Maintaining Trust in the Police Department
It has not been the best of times for the Philadelphia Police Department. For a department that already receives criticism (often not justifiable) for supposedly failing to stem the tide of violent crime, there have been a series of high profile problems involving police conduct.
This week, several officers from the Narcotics Field Unit have been implicated in disturbing raids of small convenience stores. The officers allegedly entered these stores under the guise of arresting the owners for selling drug paraphernalia and then systematically removed the surveillance systems so that they could loot the store of food, items and money. Not exactly the purpose of the motto “to protect and serve.” Today, there’s been a report in which a police officer, while a student was accompanying him on a ride-along program, supposedly used a racial slur to describe inhabitants of the neighborhood he was patrolling.

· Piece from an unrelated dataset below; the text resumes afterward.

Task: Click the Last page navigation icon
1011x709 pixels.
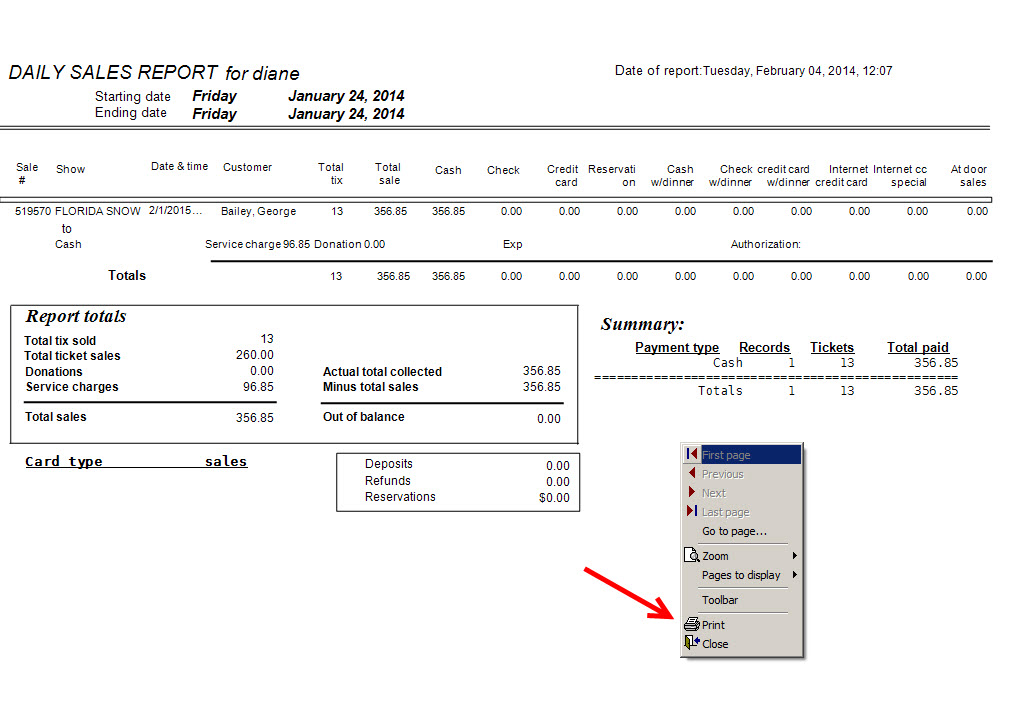Action: (691, 511)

These incidents certainly do not positively contribute to the amount of trust that Philadelphia residents and police officers currently have. If these allegations are true, then those officers were certainly acting improper (and in the first case, criminally). What’s important to remember, however, are that these officers are in the vast minority. There are over 6,600 Philadelphia police officers, and 99 percent of them honorably serve the city, protect citizens and enforce the law. It is the few “bad eggs” that give the rest of them a bad name. We should certainly condemn the improper acts of those who deserve it, but we should not extend the criticism to the rest of the men and women in blue.